Cheyennes, as well as the most of American Indians, like to eat corn. It was often dried and stored so that husks was rolled up on cobs and braided together in long strings which were hung on walls and from ceilings. As well, it could be dried over an open fire where it became little brown. The Cheyenne women dry corn in the oven today. It was prepared and is prepared in many ways. Fresh ears with the husk are baked in ash of rotten cottonwood or buffalo chips which are the most suitable for this purpose. Corn cooked with cow or deer hooves is favourite too. It is an old food. According to a modern Northern Cheyenne recipe, dried corn grains are soaked in water overnight and then cooked until they are soft. Last, sweetened tea or Kool Aid lemonade is added. This is allowed to sit for several hours or more and served cool (Hooper 1975: 71–4).
Generally, corn grains are shelled from cobs and ground. The Cheyenne women ground corn by hand still in the early 1900’s. Smooth river stones served as quern-stones or "pounder." A pit was often hollowed in the larger lower stone or quern (pénȯhemenahtȯtse). Women put corn grains or berries in the pit and pounded them with handstone (péeneo'o). Some women used stone "pounder" still about 1975 but they grasp rather meat-grinder or buy corn meal in the store today (Hooper 1975: 72–3, 92).
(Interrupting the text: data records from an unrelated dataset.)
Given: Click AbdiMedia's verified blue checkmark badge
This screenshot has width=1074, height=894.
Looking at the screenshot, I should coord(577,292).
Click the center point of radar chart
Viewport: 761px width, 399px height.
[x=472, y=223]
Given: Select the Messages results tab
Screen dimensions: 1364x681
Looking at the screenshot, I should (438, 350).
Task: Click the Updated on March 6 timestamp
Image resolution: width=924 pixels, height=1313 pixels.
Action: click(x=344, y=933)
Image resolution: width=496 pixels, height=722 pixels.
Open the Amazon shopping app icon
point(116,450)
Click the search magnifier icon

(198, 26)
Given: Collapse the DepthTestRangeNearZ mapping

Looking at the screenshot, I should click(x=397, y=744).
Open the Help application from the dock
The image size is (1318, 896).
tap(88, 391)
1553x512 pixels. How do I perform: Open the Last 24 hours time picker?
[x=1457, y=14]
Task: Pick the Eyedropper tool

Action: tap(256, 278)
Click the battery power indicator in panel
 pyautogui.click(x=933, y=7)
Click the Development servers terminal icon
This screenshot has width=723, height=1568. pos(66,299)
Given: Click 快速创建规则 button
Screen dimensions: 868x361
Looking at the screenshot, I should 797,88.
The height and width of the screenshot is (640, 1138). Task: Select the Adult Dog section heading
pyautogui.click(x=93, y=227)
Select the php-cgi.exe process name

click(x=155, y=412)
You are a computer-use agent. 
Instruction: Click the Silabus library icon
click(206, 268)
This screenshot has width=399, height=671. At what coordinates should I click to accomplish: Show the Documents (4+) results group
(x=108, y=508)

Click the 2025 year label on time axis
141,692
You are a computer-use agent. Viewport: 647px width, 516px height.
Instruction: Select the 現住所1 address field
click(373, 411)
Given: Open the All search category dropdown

The corn meal was and is used to thicken soups and bouillons. Some corn balls (hó'xėstóha) were very favourite in 1800’s. Beside ground corn, the balls could include minced sunflower seeds and boiled beans. To this day, Cheyennes like corn pemmican (hó'xėstóó'o). Preparing it, they parch corn in the oven to become brown. They grind it and add grease, preferably from kidneys. The mixture is flavoured with sugar and salt. Some women variegate this pemmican with wetted chokecherry cakes. The mass is formed into balls or is eaten from kettle with spoon or by hands (Hooper 1975: 72–3; Leman 1980: 209). According to some informations, Cheyenne people didn’t knew breads or pancakes before contact with white traders. The corn pemmican and corn balls supplied them probably (Hooper 1975: 85).
Cheyennes used and still use both coloured and plain stripes of cornhusk for decorative wrappings of fringes, thongs, tipi dangles, and the like (Grinnell 1923 I: 164; Holley 2001).